Task objective: Your answer must be a single number: the count of lines in the entries below that hold "Viewport".

Data shown:
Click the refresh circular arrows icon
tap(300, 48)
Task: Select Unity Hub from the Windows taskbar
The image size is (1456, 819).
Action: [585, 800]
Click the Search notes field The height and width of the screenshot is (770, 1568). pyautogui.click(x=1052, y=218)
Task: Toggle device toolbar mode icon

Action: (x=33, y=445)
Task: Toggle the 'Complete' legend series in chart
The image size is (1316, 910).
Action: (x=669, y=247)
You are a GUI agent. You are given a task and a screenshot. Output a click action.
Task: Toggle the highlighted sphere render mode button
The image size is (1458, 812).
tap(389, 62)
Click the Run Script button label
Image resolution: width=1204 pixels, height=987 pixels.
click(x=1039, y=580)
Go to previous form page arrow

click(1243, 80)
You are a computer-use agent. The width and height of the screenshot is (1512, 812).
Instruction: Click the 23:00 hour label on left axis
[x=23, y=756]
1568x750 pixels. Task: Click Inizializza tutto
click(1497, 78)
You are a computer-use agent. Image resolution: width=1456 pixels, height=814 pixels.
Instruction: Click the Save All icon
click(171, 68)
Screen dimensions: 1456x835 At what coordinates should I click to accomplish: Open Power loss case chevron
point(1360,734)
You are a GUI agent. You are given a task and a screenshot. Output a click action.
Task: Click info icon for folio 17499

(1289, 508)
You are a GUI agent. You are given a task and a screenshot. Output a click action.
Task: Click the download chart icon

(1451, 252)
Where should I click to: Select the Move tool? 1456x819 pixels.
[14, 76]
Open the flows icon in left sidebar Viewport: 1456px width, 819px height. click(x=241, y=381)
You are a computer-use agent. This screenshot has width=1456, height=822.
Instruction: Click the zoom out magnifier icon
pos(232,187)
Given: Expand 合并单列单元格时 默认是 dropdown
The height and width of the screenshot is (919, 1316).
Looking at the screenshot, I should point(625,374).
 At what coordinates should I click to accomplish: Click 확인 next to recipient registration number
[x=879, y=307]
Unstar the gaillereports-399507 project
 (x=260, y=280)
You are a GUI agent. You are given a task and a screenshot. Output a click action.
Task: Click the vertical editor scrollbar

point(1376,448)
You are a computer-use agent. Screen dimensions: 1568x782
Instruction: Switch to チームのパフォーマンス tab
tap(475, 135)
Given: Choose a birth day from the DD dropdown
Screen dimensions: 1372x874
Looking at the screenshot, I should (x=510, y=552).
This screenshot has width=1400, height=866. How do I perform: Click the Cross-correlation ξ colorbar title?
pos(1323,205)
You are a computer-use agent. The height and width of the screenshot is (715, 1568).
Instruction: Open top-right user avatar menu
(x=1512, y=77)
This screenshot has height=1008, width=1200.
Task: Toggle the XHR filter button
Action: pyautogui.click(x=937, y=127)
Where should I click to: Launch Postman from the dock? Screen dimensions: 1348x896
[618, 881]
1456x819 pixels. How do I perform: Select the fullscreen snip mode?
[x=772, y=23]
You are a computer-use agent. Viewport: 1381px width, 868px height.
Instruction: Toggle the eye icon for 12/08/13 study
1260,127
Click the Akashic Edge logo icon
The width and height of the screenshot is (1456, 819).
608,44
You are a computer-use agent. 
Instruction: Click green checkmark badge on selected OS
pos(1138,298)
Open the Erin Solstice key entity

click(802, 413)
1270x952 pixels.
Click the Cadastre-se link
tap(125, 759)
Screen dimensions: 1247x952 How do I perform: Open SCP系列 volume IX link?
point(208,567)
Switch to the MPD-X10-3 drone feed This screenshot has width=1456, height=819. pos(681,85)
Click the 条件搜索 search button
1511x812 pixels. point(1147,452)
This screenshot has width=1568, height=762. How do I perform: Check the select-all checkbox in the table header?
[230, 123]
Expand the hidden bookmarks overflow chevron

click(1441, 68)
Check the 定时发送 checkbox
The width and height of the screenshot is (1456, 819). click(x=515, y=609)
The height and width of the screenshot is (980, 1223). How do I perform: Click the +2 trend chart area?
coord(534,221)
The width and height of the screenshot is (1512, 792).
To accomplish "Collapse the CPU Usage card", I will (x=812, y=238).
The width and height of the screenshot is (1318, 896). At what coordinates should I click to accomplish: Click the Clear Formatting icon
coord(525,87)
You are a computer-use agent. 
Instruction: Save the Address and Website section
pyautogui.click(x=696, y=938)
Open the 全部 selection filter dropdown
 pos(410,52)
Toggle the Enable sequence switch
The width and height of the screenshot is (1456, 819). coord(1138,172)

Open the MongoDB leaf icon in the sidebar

Solution below: 2